The first baby steps into the world of jewelry making as a business came unexpectedly for me. I had been a life-long crafter, had dabbled in jewelry (macramé in particular) in high school, and on a whim many years later, decided to make jewelry for holiday gift giving. I showed a few of my pieces to co-workers and friends, and the next thing I knew, people started asking me to buy my jewelry.

My story is not unique. Typically, most jewelry designers stumble into their jewelry business because they find some success with selling their work, first with family and friends. It only takes a few sales to feel the bite of the jewelry business bug, and what a high it is to find acknowledgement of your work by having someone actually trade you cash for jewels!

The next phase of the story is a little different, not nearly as easy as getting started. It requires becoming legal, learning about marketing, branding, and number crunching, and eventually realizing that you are not the only jewelry designer in a sea, a massive sea, of other jewelry designers. Sure, everyone may have a different approach, look, flair, style, what have you, but still, it means competition in a big way, much bigger than many other crafting venues.

============================================================

Stated exercise 1 —
Repeat the jewelry-business passage starting at "My story is" and ending after "other crafting venues.", but swap "competition" for "rivalry".
Stated exercise 2 —
In the jewelry-business passage, what type of jewelry did the writer dabble in during high school?

Data segment —
============================================================

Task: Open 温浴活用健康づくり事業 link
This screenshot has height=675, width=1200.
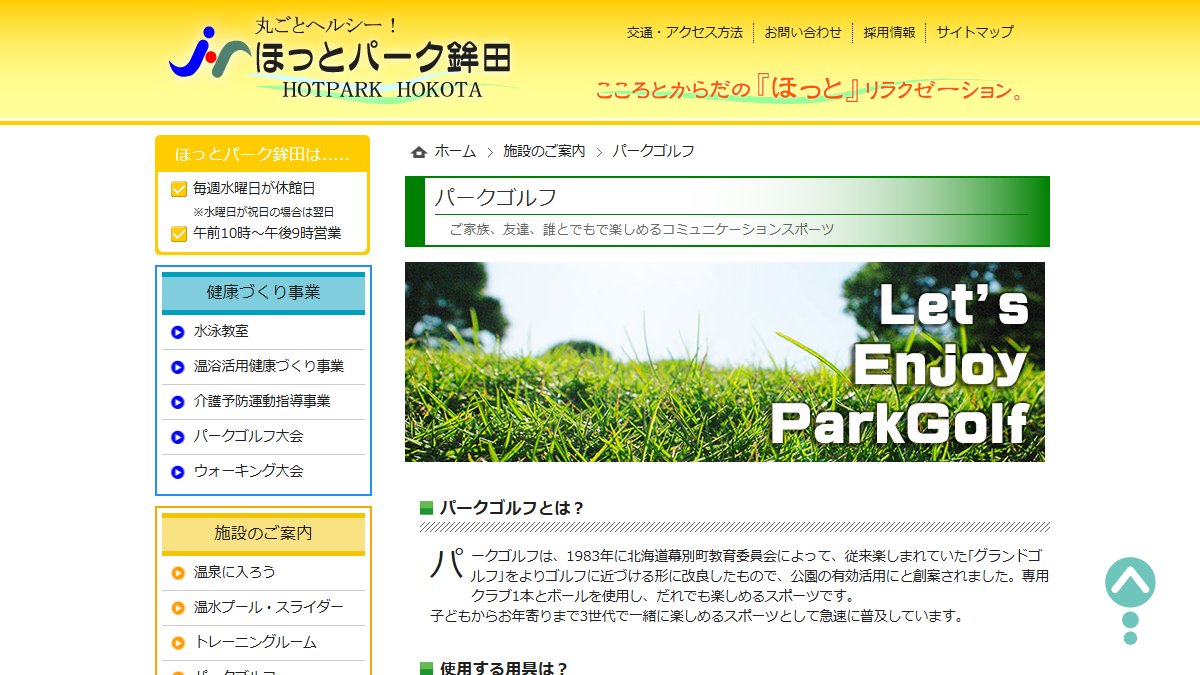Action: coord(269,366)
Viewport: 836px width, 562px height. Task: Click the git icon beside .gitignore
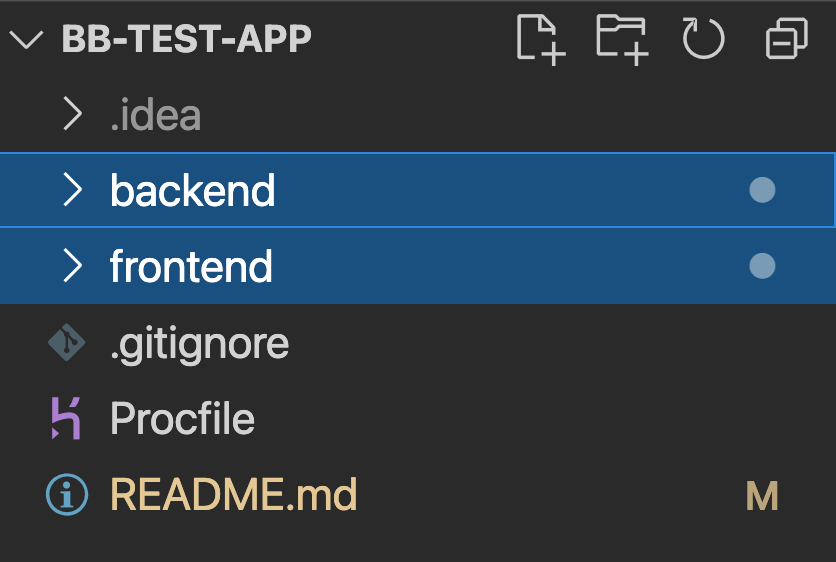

============================================================

Complete answer 1 —
My story is not unique. Typically, most jewelry designers stumble into their jewelry business because they find some success with selling their work, first with family and friends. It only takes a few sales to feel the bite of the jewelry business bug, and what a high it is to find acknowledgement of your work by having someone actually trade you cash for jewels!

The next phase of the story is a little different, not nearly as easy as getting started. It requires becoming legal, learning about marketing, branding, and number crunching, and eventually realizing that you are not the only jewelry designer in a sea, a massive sea, of other jewelry designers. Sure, everyone may have a different approach, look, flair, style, what have you, but still, it means rivalry in a big way, much bigger than many other crafting venues.

Complete answer 2 —
Macramé.